─── SUPPLIED MATERIAL ───

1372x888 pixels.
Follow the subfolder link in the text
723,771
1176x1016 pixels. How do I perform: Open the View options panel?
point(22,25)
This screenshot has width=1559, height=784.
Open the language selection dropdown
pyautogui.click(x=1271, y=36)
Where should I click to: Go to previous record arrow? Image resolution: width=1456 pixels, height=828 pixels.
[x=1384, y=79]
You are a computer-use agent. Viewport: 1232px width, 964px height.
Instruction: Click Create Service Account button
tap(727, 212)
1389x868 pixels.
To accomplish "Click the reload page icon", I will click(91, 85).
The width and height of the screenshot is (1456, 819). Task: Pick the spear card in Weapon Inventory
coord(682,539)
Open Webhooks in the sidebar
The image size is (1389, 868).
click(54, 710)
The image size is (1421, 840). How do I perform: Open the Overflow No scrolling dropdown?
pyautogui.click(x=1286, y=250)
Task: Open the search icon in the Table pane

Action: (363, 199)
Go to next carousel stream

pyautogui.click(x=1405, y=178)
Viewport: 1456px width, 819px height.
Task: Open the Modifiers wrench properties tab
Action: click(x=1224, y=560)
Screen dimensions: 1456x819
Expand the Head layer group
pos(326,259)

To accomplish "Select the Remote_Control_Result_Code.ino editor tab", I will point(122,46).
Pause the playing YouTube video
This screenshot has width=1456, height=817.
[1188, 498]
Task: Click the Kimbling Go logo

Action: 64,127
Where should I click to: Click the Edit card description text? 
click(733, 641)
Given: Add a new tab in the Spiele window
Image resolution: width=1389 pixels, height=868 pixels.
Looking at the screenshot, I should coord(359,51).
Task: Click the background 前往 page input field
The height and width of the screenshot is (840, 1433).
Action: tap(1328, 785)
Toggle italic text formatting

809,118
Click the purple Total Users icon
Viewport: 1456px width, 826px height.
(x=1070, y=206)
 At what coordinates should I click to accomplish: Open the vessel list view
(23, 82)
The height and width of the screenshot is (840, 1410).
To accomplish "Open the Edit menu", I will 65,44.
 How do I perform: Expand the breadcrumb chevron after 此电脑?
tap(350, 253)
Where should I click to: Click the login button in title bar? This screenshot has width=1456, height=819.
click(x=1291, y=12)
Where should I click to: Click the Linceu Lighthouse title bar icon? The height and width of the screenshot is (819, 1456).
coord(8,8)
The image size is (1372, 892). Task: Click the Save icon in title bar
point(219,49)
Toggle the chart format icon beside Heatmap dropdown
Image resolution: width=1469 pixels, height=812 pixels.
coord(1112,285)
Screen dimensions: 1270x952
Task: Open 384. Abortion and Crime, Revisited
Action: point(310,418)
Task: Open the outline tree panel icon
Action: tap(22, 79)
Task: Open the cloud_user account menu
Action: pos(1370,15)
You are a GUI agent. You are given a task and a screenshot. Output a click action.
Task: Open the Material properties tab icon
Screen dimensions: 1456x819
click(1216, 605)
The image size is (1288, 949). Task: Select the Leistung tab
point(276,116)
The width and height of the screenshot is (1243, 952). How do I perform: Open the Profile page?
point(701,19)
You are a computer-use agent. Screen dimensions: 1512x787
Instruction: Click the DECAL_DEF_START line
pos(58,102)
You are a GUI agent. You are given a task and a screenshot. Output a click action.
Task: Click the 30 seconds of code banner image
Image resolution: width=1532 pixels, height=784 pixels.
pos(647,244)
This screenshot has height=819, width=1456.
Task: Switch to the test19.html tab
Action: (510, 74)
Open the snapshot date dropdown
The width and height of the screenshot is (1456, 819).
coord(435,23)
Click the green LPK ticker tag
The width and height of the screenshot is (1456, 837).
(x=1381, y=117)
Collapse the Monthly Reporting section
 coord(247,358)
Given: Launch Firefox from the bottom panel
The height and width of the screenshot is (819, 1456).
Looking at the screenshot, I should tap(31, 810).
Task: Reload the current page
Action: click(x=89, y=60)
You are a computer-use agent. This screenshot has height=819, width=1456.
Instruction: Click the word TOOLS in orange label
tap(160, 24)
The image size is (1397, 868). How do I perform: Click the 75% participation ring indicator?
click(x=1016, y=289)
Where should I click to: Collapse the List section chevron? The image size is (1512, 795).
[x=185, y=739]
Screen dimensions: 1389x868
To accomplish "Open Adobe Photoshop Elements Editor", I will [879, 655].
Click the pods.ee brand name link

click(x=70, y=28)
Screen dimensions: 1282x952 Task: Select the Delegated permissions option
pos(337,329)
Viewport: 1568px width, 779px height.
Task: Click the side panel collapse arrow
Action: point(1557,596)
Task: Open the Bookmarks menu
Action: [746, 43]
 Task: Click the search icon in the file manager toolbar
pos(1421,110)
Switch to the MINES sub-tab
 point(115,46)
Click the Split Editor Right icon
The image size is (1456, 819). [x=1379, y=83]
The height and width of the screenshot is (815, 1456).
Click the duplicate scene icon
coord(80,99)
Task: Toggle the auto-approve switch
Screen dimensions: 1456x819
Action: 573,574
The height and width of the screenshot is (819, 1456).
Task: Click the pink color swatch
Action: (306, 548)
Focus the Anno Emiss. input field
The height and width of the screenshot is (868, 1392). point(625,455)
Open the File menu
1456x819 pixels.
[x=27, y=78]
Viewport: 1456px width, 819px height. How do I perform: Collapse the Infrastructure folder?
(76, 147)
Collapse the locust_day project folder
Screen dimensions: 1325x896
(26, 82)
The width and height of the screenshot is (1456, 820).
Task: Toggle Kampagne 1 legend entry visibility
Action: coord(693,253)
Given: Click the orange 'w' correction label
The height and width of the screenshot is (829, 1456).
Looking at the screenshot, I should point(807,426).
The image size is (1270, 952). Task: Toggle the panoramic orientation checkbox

───

Retype each line above exactly as written.

1372x888 pixels.
Follow the subfolder link in the text
723,771
1176x1016 pixels. How do I perform: Open the View options panel?
point(22,25)
This screenshot has width=1559, height=784.
Open the language selection dropdown
pyautogui.click(x=1271, y=36)
Where should I click to: Go to previous record arrow? Image resolution: width=1456 pixels, height=828 pixels.
[x=1384, y=79]
You are a computer-use agent. Viewport: 1232px width, 964px height.
Instruction: Click Create Service Account button
tap(727, 212)
1389x868 pixels.
To accomplish "Click the reload page icon", I will click(91, 85).
The width and height of the screenshot is (1456, 819). Task: Pick the spear card in Weapon Inventory
coord(682,539)
Open Webhooks in the sidebar
The image size is (1389, 868).
click(54, 710)
The image size is (1421, 840). How do I perform: Open the Overflow No scrolling dropdown?
pyautogui.click(x=1286, y=250)
Task: Open the search icon in the Table pane

Action: (363, 199)
Go to next carousel stream

pyautogui.click(x=1405, y=178)
Viewport: 1456px width, 819px height.
Task: Open the Modifiers wrench properties tab
Action: click(x=1224, y=560)
Screen dimensions: 1456x819
Expand the Head layer group
pos(326,259)

To accomplish "Select the Remote_Control_Result_Code.ino editor tab", I will point(122,46).
Pause the playing YouTube video
This screenshot has width=1456, height=817.
[1188, 498]
Task: Click the Kimbling Go logo

Action: 64,127
Where should I click to: Click the Edit card description text? 
click(733, 641)
Given: Add a new tab in the Spiele window
Image resolution: width=1389 pixels, height=868 pixels.
Looking at the screenshot, I should coord(359,51).
Task: Click the background 前往 page input field
The height and width of the screenshot is (840, 1433).
Action: tap(1328, 785)
Toggle italic text formatting

809,118
Click the purple Total Users icon
Viewport: 1456px width, 826px height.
(x=1070, y=206)
 At what coordinates should I click to accomplish: Open the vessel list view
(23, 82)
The height and width of the screenshot is (840, 1410).
To accomplish "Open the Edit menu", I will 65,44.
 How do I perform: Expand the breadcrumb chevron after 此电脑?
tap(350, 253)
Where should I click to: Click the login button in title bar? This screenshot has width=1456, height=819.
click(x=1291, y=12)
Where should I click to: Click the Linceu Lighthouse title bar icon? The height and width of the screenshot is (819, 1456).
coord(8,8)
The image size is (1372, 892). Task: Click the Save icon in title bar
point(219,49)
Toggle the chart format icon beside Heatmap dropdown
Image resolution: width=1469 pixels, height=812 pixels.
coord(1112,285)
Screen dimensions: 1270x952
Task: Open 384. Abortion and Crime, Revisited
Action: point(310,418)
Task: Open the outline tree panel icon
Action: tap(22, 79)
Task: Open the cloud_user account menu
Action: pos(1370,15)
You are a GUI agent. You are given a task and a screenshot. Output a click action.
Task: Open the Material properties tab icon
Screen dimensions: 1456x819
click(1216, 605)
The image size is (1288, 949). Task: Select the Leistung tab
point(276,116)
The width and height of the screenshot is (1243, 952). How do I perform: Open the Profile page?
point(701,19)
You are a computer-use agent. Screen dimensions: 1512x787
Instruction: Click the DECAL_DEF_START line
pos(58,102)
You are a GUI agent. You are given a task and a screenshot. Output a click action.
Task: Click the 30 seconds of code banner image
Image resolution: width=1532 pixels, height=784 pixels.
pos(647,244)
This screenshot has height=819, width=1456.
Task: Switch to the test19.html tab
Action: (510, 74)
Open the snapshot date dropdown
The width and height of the screenshot is (1456, 819).
coord(435,23)
Click the green LPK ticker tag
The width and height of the screenshot is (1456, 837).
(x=1381, y=117)
Collapse the Monthly Reporting section
 coord(247,358)
Given: Launch Firefox from the bottom panel
The height and width of the screenshot is (819, 1456).
Looking at the screenshot, I should tap(31, 810).
Task: Reload the current page
Action: click(x=89, y=60)
You are a computer-use agent. This screenshot has height=819, width=1456.
Instruction: Click the word TOOLS in orange label
tap(160, 24)
The image size is (1397, 868). How do I perform: Click the 75% participation ring indicator?
click(x=1016, y=289)
Where should I click to: Collapse the List section chevron? The image size is (1512, 795).
[x=185, y=739]
Screen dimensions: 1389x868
To accomplish "Open Adobe Photoshop Elements Editor", I will [879, 655].
Click the pods.ee brand name link

click(x=70, y=28)
Screen dimensions: 1282x952 Task: Select the Delegated permissions option
pos(337,329)
Viewport: 1568px width, 779px height.
Task: Click the side panel collapse arrow
Action: point(1557,596)
Task: Open the Bookmarks menu
Action: [746, 43]
 Task: Click the search icon in the file manager toolbar
pos(1421,110)
Switch to the MINES sub-tab
 point(115,46)
Click the Split Editor Right icon
The image size is (1456, 819). [x=1379, y=83]
The height and width of the screenshot is (815, 1456).
Click the duplicate scene icon
coord(80,99)
Task: Toggle the auto-approve switch
Screen dimensions: 1456x819
Action: 573,574
The height and width of the screenshot is (819, 1456).
Task: Click the pink color swatch
Action: (306, 548)
Focus the Anno Emiss. input field
The height and width of the screenshot is (868, 1392). point(625,455)
Open the File menu
1456x819 pixels.
[x=27, y=78]
Viewport: 1456px width, 819px height. How do I perform: Collapse the Infrastructure folder?
(76, 147)
Collapse the locust_day project folder
Screen dimensions: 1325x896
(26, 82)
The width and height of the screenshot is (1456, 820).
Task: Toggle Kampagne 1 legend entry visibility
Action: coord(693,253)
Given: Click the orange 'w' correction label
The height and width of the screenshot is (829, 1456).
Looking at the screenshot, I should point(807,426).
The image size is (1270, 952). Task: Toggle the panoramic orientation checkbox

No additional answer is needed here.